▶ WORK TASK:
Only the text should come through, so restate the listing exactly and drop its images.

:::::

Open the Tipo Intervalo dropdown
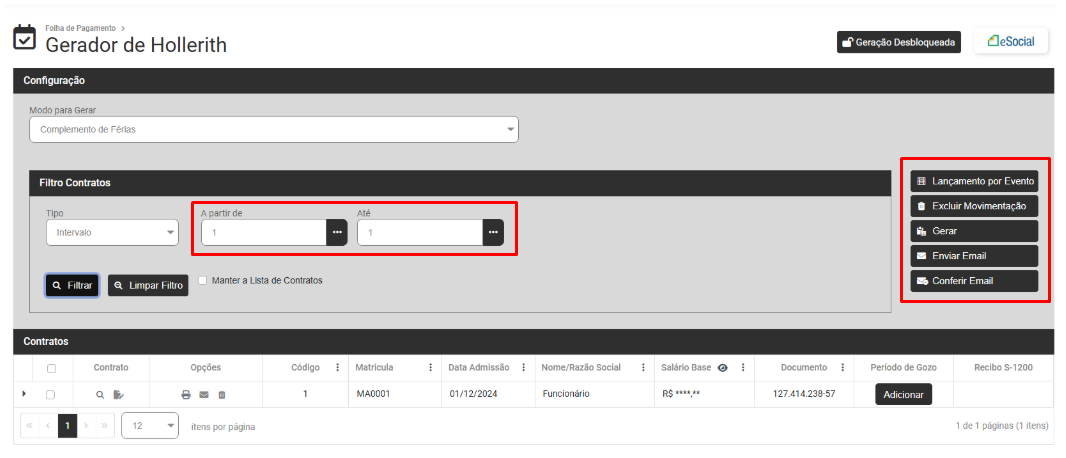 pos(112,232)
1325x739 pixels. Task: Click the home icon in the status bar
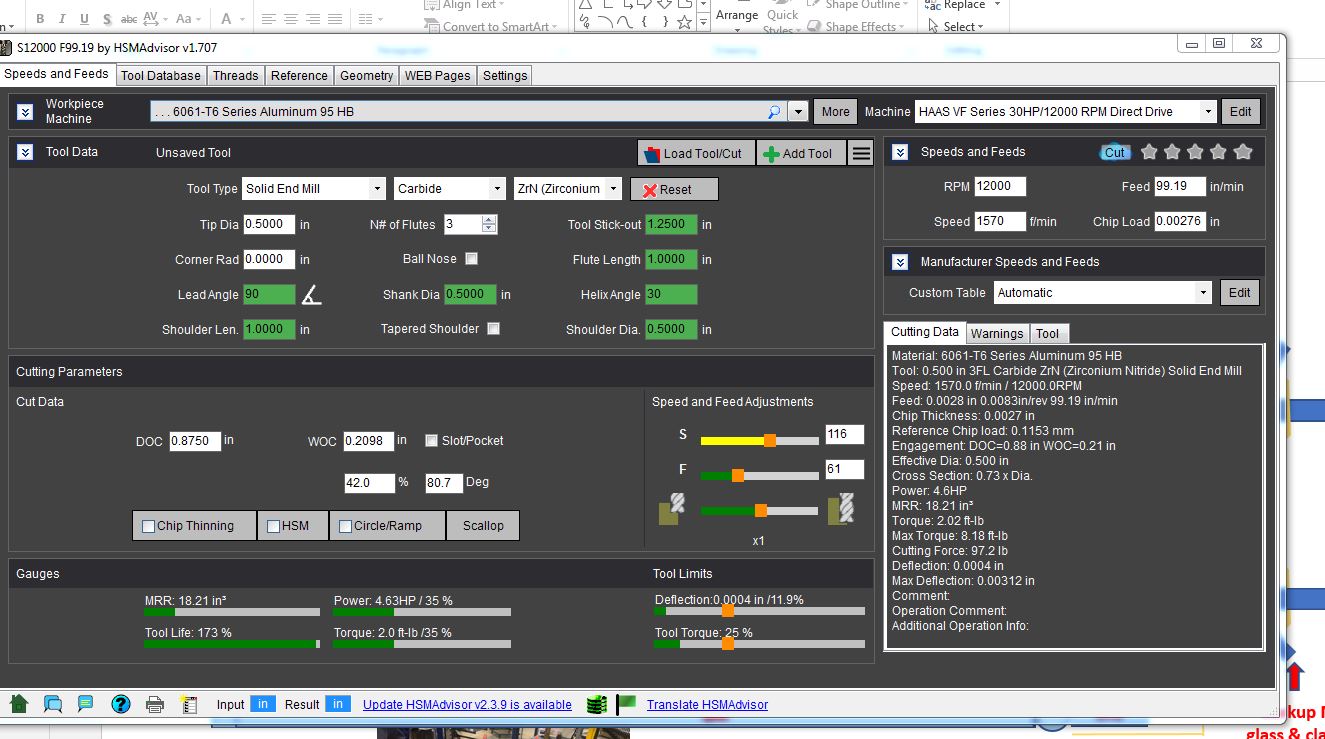[x=19, y=704]
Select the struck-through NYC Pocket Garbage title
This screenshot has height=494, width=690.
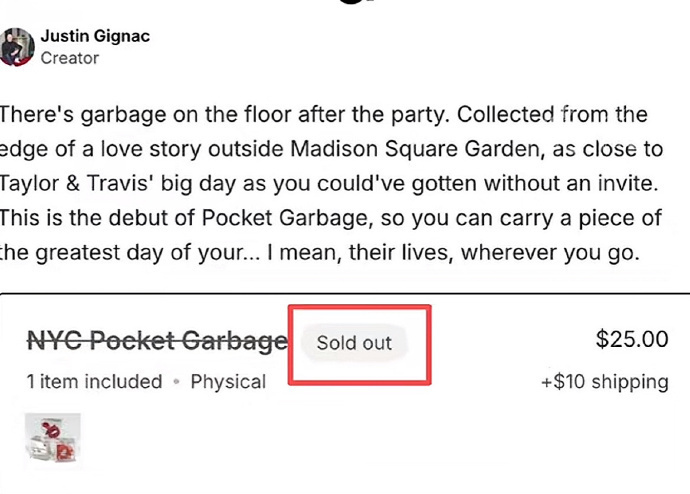pos(157,340)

:::::

▶ ANSWER TO THE EXERCISE:
Open the Tipo Intervalo dropdown
 pos(112,232)
1325x739 pixels. Task: Click the home icon in the status bar
[x=19, y=704]
Select the struck-through NYC Pocket Garbage title
This screenshot has height=494, width=690.
pos(157,340)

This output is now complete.